Singles from Dog Eared
- "Crown" Released: 11 October 2024; "Feeling" Released: 19 March 2025; "Leap Year" Released: 16 April 2025; "Swing" Released: 14 May 2025; "Clover" Released: 18 June 2025;

= Dog Eared =

Dog Eared is the fifth studio album by British singer-songwriter Billie Marten, released on 18 July 2025 by Fiction Records.
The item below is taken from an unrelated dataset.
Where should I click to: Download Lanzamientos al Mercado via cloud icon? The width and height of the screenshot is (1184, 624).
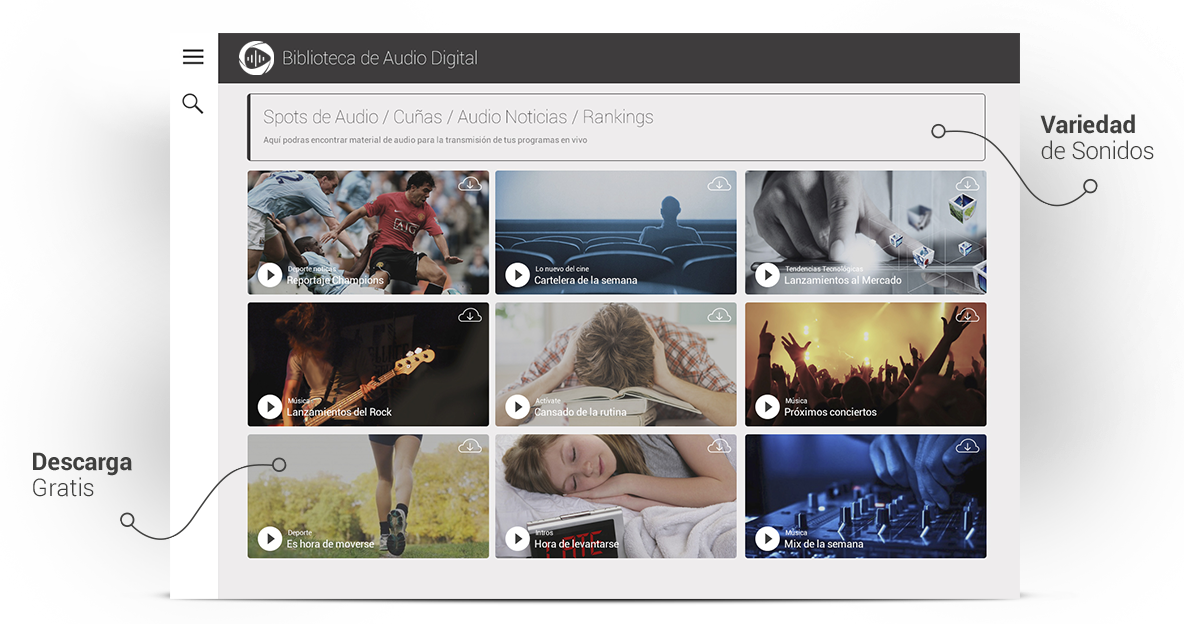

Five singles predated its release, starting with "Crown" in October 2024.

==Background and recording==
Marten wanted her fifth album to feel more like a collaborative effort with her fellow recording musicians, with producer Philip Weinrobe calling for "live takes, intuition, and no headphones."
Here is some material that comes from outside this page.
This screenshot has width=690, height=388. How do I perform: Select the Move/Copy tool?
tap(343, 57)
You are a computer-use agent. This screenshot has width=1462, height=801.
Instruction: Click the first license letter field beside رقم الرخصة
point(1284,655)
The album was inspired by Marten's nostalgia for various childhood memories. The song "Leap Year" was inspired by a fleeting love, while the song "Feeling" touches on memories of Marten falling deep into her father's large hands, hiding at the top of stairs, and driving toy cars in patterns around her grandmother's rugs." For the album's fifth single "Swing", Marten aimed to create a sound where Meat Puppets meets The Breeders.

The album's title was inspired by Marten's love for "underlining, scribbling in the margins, and folding down the corners of pages in her favorite novels."

==Packaging==
The album's cover was painted by Brazilian-born painter Daniel Borgonovi, who painted the image only after having heard the album. The painting depicts a portrait of Marten without eyes, which reinforces "the idea of her feeling her way, sharpening her ears and relaxing into the sonic cues".

==Critical reception==

The album was met with positive critical acclaim upon its release. According to the review aggregator Metacritic, the album received "universal acclaim" based on a weighted average score of 88 out of 100 from six critic scores.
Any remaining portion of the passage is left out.